Like other cruises that focus on South Africa, the sailing also features on-board programming tuned toward the destination. During the Cape Town stay, a traditional South African dance group comes on board to perform. The trip also boasts a series of cooking classes by South African celebrity chef Jenny Morris and lectures by noted South African political analyst and author Daniel Silke.
The voyage is, notably, the first segment of a 114-day world cruise that will take Symphony from Africa to Australia to the Americas. In a sign of South Africa’s growing allure for cruisers, it’s the first world cruise from any line to start in the country.
Sailing since 1995, Symphony long has been known as one of luxury cruising’s finest vessels, and it has just emerged from a massive makeover that has left it sparkling. The upgrades brought a major overhaul of the vessel’s dining options including the addition of a new Asian eatery and Brazilian steakhouse. Also revamped were several lounge areas, and an entire deck of cabins was reconfigured to create 40 new suites.

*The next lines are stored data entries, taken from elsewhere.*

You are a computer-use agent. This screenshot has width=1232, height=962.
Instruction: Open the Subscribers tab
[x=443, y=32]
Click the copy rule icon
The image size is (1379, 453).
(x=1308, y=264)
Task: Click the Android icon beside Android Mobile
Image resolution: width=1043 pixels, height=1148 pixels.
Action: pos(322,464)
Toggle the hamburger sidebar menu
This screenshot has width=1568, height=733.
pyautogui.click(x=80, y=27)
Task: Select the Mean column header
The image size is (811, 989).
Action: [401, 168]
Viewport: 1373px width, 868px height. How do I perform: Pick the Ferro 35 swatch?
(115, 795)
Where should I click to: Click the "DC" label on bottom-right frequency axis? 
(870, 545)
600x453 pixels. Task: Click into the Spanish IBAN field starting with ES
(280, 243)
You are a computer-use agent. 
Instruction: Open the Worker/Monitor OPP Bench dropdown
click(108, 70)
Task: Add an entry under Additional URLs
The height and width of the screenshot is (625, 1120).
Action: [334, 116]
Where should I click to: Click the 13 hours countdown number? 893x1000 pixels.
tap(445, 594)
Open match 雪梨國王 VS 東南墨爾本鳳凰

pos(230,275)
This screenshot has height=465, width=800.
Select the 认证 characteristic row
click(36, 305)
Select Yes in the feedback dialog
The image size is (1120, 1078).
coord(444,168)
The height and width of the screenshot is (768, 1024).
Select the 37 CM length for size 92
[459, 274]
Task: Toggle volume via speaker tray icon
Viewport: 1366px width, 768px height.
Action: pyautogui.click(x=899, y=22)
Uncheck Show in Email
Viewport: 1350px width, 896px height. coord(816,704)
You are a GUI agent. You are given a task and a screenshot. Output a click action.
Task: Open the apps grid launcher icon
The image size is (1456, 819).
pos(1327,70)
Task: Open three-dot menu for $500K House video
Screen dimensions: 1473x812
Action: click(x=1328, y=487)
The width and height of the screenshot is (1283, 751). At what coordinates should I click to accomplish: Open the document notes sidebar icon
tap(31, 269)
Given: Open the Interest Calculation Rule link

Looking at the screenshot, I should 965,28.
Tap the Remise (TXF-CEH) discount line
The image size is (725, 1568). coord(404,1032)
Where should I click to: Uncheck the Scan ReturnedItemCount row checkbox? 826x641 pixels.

“We booked this specifically because it had the off-the-ship safari opportunities,” says Joe Wurz, a 66-year-old retiree from Syracuse, N.Y. who along with his wife is on his 10th Crystal cruise.
“Some people go for the shows and food on the ship; we go for the itineraries.”
If you go …
Crystal Cruises’ next South Africa voyage kicks off Feb. 20, 2019. The 21-day trip from Perth, Australia to Cape Town, South Africa features stops in Richards Bay, Durban and Port Elizabeth, South Africa as well as ports in Mauritius, Madagascar and Mozambique. Fares start at $7,595 per person, based on double occupancy. Information: 888-722-0021; crystalcruises.com.
Other lines offering South Africa sailings over the coming year include MSC Cruises and Ponant. MSC is the market leader in the region with more than two dozen voyages each winter out of Cape Town and Durban. Designed for quick getaways, the trips are just three- to five-nights in length and start at $429. Ponant typically offers at least one South Africa-focused sailing each winter. Its next South Africa voyage starts March 24 in Cape Town and is an eight-night trip to Durban with calls at Port Elizabeth and Richards Bay. Fares start at $4,254.
Also visiting South Africa over the coming year as part of extended world voyages are ships from Cunard, Holland America, Seabourn, Regent Seven Seas, Oceania, Hapag-Lloyd and Voyages to Antiquity. In addition, Silversea Cruises’ expedition division typically offers one cruise a year up the west coast of Africa that begins in Cape Town. Silversea also occasionally offers East Africa cruises that include stops in South Africa.